***** Data extracts *****
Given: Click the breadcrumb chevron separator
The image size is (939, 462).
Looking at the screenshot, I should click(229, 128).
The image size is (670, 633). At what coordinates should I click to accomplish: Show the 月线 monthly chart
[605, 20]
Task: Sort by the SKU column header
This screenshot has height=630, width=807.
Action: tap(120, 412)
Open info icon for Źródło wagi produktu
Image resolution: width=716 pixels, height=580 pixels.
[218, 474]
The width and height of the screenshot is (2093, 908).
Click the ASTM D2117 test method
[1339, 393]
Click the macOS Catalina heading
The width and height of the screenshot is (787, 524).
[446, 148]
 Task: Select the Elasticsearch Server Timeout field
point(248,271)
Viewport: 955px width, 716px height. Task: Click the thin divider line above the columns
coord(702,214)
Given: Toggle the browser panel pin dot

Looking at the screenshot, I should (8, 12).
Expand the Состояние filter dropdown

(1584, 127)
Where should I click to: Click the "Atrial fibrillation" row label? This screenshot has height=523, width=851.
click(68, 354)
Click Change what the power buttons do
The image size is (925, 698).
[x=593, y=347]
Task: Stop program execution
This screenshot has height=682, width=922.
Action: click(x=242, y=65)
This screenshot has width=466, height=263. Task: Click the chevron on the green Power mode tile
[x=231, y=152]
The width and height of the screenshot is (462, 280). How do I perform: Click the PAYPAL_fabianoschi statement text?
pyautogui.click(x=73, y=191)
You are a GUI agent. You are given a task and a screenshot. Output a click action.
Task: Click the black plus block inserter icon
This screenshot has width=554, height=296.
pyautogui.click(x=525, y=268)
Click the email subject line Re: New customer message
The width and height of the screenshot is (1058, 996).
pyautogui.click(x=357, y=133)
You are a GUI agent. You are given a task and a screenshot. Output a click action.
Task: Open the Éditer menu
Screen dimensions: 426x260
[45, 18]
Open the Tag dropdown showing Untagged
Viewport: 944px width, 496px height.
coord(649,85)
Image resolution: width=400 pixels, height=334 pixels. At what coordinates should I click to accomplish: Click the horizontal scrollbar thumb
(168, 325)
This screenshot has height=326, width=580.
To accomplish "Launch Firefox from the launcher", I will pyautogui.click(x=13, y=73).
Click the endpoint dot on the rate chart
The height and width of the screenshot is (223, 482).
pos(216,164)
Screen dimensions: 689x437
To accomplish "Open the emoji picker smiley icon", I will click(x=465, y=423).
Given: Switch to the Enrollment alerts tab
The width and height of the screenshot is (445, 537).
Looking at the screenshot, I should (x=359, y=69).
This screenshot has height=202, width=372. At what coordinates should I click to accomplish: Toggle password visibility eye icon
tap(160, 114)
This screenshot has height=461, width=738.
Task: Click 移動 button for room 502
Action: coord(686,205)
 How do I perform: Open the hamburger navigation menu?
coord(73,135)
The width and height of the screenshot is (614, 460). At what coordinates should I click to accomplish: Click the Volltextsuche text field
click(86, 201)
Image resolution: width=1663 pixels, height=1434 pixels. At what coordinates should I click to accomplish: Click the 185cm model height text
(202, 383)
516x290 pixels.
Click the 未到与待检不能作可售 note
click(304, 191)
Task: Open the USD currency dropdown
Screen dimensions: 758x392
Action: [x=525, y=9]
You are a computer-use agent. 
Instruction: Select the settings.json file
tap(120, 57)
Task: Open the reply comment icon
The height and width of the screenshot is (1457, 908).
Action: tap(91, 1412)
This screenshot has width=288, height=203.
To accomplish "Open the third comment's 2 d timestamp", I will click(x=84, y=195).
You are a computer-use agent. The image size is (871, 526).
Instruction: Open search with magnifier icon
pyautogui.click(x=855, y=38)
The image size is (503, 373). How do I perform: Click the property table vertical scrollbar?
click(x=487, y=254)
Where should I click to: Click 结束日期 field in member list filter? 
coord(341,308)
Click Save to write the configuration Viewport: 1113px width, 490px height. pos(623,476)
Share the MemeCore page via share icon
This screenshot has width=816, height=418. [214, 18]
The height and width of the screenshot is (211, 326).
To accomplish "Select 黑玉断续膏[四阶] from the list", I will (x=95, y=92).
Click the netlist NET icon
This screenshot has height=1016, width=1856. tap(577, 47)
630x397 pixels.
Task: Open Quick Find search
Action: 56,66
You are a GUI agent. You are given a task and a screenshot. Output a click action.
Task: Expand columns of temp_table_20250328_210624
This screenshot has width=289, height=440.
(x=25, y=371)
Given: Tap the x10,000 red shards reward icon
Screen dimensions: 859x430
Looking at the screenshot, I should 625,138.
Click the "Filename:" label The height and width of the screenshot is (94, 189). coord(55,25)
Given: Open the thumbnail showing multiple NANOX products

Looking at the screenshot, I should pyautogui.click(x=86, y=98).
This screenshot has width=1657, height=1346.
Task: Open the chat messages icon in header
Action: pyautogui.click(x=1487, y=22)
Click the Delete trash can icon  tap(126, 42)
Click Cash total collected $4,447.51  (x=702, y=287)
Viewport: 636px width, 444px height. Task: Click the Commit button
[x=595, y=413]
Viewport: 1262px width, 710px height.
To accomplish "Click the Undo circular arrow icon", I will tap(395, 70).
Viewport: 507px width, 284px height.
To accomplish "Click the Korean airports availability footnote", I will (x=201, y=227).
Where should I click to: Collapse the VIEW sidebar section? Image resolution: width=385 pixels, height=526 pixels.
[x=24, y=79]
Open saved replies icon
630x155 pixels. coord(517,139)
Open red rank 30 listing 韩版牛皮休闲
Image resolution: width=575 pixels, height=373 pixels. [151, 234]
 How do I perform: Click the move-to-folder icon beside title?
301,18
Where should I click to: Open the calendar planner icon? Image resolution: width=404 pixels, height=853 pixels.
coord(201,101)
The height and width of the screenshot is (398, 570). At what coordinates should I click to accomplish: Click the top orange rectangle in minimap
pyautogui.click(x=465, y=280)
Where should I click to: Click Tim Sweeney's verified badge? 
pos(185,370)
*****
> _What to do_:
Repeat the whole listing verbatim.

> _Written answer_:
Given: Click the breadcrumb chevron separator
The image size is (939, 462).
Looking at the screenshot, I should click(229, 128).
The image size is (670, 633). At what coordinates should I click to accomplish: Show the 月线 monthly chart
[605, 20]
Task: Sort by the SKU column header
This screenshot has height=630, width=807.
Action: tap(120, 412)
Open info icon for Źródło wagi produktu
Image resolution: width=716 pixels, height=580 pixels.
[218, 474]
The width and height of the screenshot is (2093, 908).
Click the ASTM D2117 test method
[1339, 393]
Click the macOS Catalina heading
The width and height of the screenshot is (787, 524).
[446, 148]
 Task: Select the Elasticsearch Server Timeout field
point(248,271)
Viewport: 955px width, 716px height. Task: Click the thin divider line above the columns
coord(702,214)
Given: Toggle the browser panel pin dot

Looking at the screenshot, I should (8, 12).
Expand the Состояние filter dropdown

(1584, 127)
Where should I click to: Click the "Atrial fibrillation" row label? This screenshot has height=523, width=851.
click(68, 354)
Click Change what the power buttons do
The image size is (925, 698).
[x=593, y=347]
Task: Stop program execution
This screenshot has height=682, width=922.
Action: click(x=242, y=65)
This screenshot has width=466, height=263. Task: Click the chevron on the green Power mode tile
[x=231, y=152]
The width and height of the screenshot is (462, 280). How do I perform: Click the PAYPAL_fabianoschi statement text?
pyautogui.click(x=73, y=191)
You are a GUI agent. You are given a task and a screenshot. Output a click action.
Task: Click the black plus block inserter icon
This screenshot has width=554, height=296.
pyautogui.click(x=525, y=268)
Click the email subject line Re: New customer message
The width and height of the screenshot is (1058, 996).
pyautogui.click(x=357, y=133)
You are a GUI agent. You are given a task and a screenshot. Output a click action.
Task: Open the Éditer menu
Screen dimensions: 426x260
[45, 18]
Open the Tag dropdown showing Untagged
Viewport: 944px width, 496px height.
coord(649,85)
Image resolution: width=400 pixels, height=334 pixels. At what coordinates should I click to accomplish: Click the horizontal scrollbar thumb
(168, 325)
This screenshot has height=326, width=580.
To accomplish "Launch Firefox from the launcher", I will pyautogui.click(x=13, y=73).
Click the endpoint dot on the rate chart
The height and width of the screenshot is (223, 482).
pos(216,164)
Screen dimensions: 689x437
To accomplish "Open the emoji picker smiley icon", I will click(x=465, y=423).
Given: Switch to the Enrollment alerts tab
The width and height of the screenshot is (445, 537).
Looking at the screenshot, I should (x=359, y=69).
This screenshot has height=202, width=372. At what coordinates should I click to accomplish: Toggle password visibility eye icon
tap(160, 114)
This screenshot has height=461, width=738.
Task: Click 移動 button for room 502
Action: coord(686,205)
 How do I perform: Open the hamburger navigation menu?
coord(73,135)
The width and height of the screenshot is (614, 460). At what coordinates should I click to accomplish: Click the Volltextsuche text field
click(86, 201)
Image resolution: width=1663 pixels, height=1434 pixels. At what coordinates should I click to accomplish: Click the 185cm model height text
(202, 383)
516x290 pixels.
Click the 未到与待检不能作可售 note
click(304, 191)
Task: Open the USD currency dropdown
Screen dimensions: 758x392
Action: [x=525, y=9]
You are a computer-use agent. 
Instruction: Select the settings.json file
tap(120, 57)
Task: Open the reply comment icon
The height and width of the screenshot is (1457, 908).
Action: tap(91, 1412)
This screenshot has width=288, height=203.
To accomplish "Open the third comment's 2 d timestamp", I will click(x=84, y=195).
You are a computer-use agent. The image size is (871, 526).
Instruction: Open search with magnifier icon
pyautogui.click(x=855, y=38)
The image size is (503, 373). How do I perform: Click the property table vertical scrollbar?
click(x=487, y=254)
Where should I click to: Click 结束日期 field in member list filter? 
coord(341,308)
Click Save to write the configuration Viewport: 1113px width, 490px height. pos(623,476)
Share the MemeCore page via share icon
This screenshot has width=816, height=418. [214, 18]
The height and width of the screenshot is (211, 326).
To accomplish "Select 黑玉断续膏[四阶] from the list", I will (x=95, y=92).
Click the netlist NET icon
This screenshot has height=1016, width=1856. tap(577, 47)
630x397 pixels.
Task: Open Quick Find search
Action: 56,66
You are a GUI agent. You are given a task and a screenshot. Output a click action.
Task: Expand columns of temp_table_20250328_210624
This screenshot has width=289, height=440.
(x=25, y=371)
Given: Tap the x10,000 red shards reward icon
Screen dimensions: 859x430
Looking at the screenshot, I should 625,138.
Click the "Filename:" label The height and width of the screenshot is (94, 189). coord(55,25)
Given: Open the thumbnail showing multiple NANOX products

Looking at the screenshot, I should pyautogui.click(x=86, y=98).
This screenshot has width=1657, height=1346.
Task: Open the chat messages icon in header
Action: pyautogui.click(x=1487, y=22)
Click the Delete trash can icon  tap(126, 42)
Click Cash total collected $4,447.51  (x=702, y=287)
Viewport: 636px width, 444px height. Task: Click the Commit button
[x=595, y=413]
Viewport: 1262px width, 710px height.
To accomplish "Click the Undo circular arrow icon", I will tap(395, 70).
Viewport: 507px width, 284px height.
To accomplish "Click the Korean airports availability footnote", I will (x=201, y=227).
Where should I click to: Collapse the VIEW sidebar section? Image resolution: width=385 pixels, height=526 pixels.
[x=24, y=79]
Open saved replies icon
630x155 pixels. coord(517,139)
Open red rank 30 listing 韩版牛皮休闲
Image resolution: width=575 pixels, height=373 pixels. [151, 234]
 How do I perform: Click the move-to-folder icon beside title?
301,18
Where should I click to: Open the calendar planner icon? Image resolution: width=404 pixels, height=853 pixels.
coord(201,101)
The height and width of the screenshot is (398, 570). At what coordinates should I click to accomplish: Click the top orange rectangle in minimap
pyautogui.click(x=465, y=280)
Where should I click to: Click Tim Sweeney's verified badge? 
pos(185,370)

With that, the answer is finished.